Fatehpur-Sikri – the twin city established by Akbar in 1571 is about an hour’s drive from Agra. This place was the capital of India for about 15 years before the emperor decided to move out of this place due to severe water crisis. Nevertheless, this place is so deeply soaked in history and has such splendid example of architecture of Akbar’s era that it is a must watch for every visitor who touches Agra.

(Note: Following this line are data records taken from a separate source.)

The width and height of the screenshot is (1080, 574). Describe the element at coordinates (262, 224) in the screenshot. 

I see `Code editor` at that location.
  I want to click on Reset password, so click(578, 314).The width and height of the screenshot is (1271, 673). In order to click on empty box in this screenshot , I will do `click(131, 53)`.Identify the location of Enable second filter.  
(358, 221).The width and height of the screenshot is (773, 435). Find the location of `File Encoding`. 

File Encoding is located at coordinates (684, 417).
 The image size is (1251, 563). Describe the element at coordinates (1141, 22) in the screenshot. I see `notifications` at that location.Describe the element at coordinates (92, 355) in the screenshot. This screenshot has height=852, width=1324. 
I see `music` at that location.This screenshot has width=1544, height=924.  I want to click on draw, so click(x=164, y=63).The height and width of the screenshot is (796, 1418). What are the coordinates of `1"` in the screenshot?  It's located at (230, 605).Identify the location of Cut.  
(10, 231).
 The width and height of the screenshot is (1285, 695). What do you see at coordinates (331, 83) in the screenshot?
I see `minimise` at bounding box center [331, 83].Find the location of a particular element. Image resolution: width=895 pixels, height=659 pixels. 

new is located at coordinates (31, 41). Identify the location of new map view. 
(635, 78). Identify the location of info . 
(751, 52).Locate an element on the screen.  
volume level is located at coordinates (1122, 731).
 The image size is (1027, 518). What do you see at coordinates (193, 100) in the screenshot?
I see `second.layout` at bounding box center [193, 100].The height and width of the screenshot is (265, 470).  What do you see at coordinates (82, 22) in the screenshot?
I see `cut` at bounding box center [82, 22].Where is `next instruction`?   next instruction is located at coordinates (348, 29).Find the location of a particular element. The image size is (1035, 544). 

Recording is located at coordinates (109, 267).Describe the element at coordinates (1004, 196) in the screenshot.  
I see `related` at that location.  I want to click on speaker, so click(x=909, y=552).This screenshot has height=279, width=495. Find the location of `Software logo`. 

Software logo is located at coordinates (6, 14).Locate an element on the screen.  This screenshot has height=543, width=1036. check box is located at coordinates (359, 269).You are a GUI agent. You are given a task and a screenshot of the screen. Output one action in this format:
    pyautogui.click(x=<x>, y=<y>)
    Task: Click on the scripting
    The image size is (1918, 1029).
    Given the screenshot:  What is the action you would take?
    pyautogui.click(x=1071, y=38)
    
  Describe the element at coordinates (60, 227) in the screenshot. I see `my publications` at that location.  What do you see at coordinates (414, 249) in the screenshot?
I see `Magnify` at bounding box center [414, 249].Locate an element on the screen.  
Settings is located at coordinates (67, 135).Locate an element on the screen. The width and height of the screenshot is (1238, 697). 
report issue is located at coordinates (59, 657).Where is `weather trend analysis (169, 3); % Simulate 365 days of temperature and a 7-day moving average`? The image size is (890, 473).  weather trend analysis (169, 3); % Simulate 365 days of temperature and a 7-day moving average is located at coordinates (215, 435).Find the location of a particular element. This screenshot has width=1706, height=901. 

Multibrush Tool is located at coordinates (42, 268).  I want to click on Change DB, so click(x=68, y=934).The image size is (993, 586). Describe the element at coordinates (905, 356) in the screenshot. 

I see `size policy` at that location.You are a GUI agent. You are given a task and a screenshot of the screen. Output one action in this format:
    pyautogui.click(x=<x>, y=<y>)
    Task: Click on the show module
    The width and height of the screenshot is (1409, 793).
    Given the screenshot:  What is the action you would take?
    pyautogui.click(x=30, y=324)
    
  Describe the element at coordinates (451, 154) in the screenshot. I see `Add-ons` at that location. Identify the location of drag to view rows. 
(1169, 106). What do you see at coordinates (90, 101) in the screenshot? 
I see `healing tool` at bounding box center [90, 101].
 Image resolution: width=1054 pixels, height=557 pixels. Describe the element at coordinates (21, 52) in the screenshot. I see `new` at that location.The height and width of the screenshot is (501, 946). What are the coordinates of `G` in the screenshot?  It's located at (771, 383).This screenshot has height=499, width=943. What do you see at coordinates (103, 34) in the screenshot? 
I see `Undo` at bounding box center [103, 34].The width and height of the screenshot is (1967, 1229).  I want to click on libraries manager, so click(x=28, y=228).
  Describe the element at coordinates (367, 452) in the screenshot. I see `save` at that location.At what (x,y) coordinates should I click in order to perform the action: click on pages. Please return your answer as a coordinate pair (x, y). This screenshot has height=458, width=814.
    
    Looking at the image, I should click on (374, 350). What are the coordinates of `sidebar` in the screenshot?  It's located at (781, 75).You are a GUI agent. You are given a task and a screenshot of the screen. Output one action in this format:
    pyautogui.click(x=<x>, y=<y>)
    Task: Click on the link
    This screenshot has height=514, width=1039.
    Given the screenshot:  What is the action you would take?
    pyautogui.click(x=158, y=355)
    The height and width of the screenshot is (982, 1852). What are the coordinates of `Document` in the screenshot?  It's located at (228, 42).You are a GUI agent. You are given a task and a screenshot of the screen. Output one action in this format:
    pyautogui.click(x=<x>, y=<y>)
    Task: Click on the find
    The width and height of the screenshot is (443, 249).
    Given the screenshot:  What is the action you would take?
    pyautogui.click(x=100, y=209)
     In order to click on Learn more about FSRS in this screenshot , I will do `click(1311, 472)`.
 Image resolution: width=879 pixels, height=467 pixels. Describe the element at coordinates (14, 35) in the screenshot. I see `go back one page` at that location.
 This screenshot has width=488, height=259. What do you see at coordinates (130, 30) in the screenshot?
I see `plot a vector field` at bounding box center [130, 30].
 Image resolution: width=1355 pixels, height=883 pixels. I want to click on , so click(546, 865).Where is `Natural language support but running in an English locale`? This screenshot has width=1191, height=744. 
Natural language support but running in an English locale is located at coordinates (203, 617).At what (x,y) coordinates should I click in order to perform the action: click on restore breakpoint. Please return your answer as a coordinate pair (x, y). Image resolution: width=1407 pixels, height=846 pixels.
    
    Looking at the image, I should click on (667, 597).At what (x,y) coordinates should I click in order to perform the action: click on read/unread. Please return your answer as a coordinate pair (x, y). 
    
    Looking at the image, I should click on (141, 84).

The history of this place is well known, and, in parts, resembles a fairy tale. It is the tale of a powerful emperor who has everything except an heir to his throne. And after every treatment, every astrological calculations and blessings from every saint failed, Akbar, the emperor chose to visit a low profile reclusive Sufi saint who stays at a deserted place called Sikri. It seems that the blessings of this Sufi saint – Salim Chistie had more power than the rest and Akbar was blessed with a boy the very next year; a boy who was named Salim after the saint and who later on was the successor to Akbar; a boy whom history knows as Jahangir
Fatehpur Sikri boasts of superb architectures made in red sandstone which followed the classical Indo-muslim and Persian traditions. The architecture clearly depicts the supremely “masculine” style of Akbar (as against the obviously feminine delicateness of Shah Jahan’s era) and is probably the sole survivor of Akbar’s architectural style. This place boasts of the majestic Buland Durwaza (constructed to commemorate annexation of Gujrat), Panch Mahal or Badgir, Diwan-i-Khas and the Anup Talao.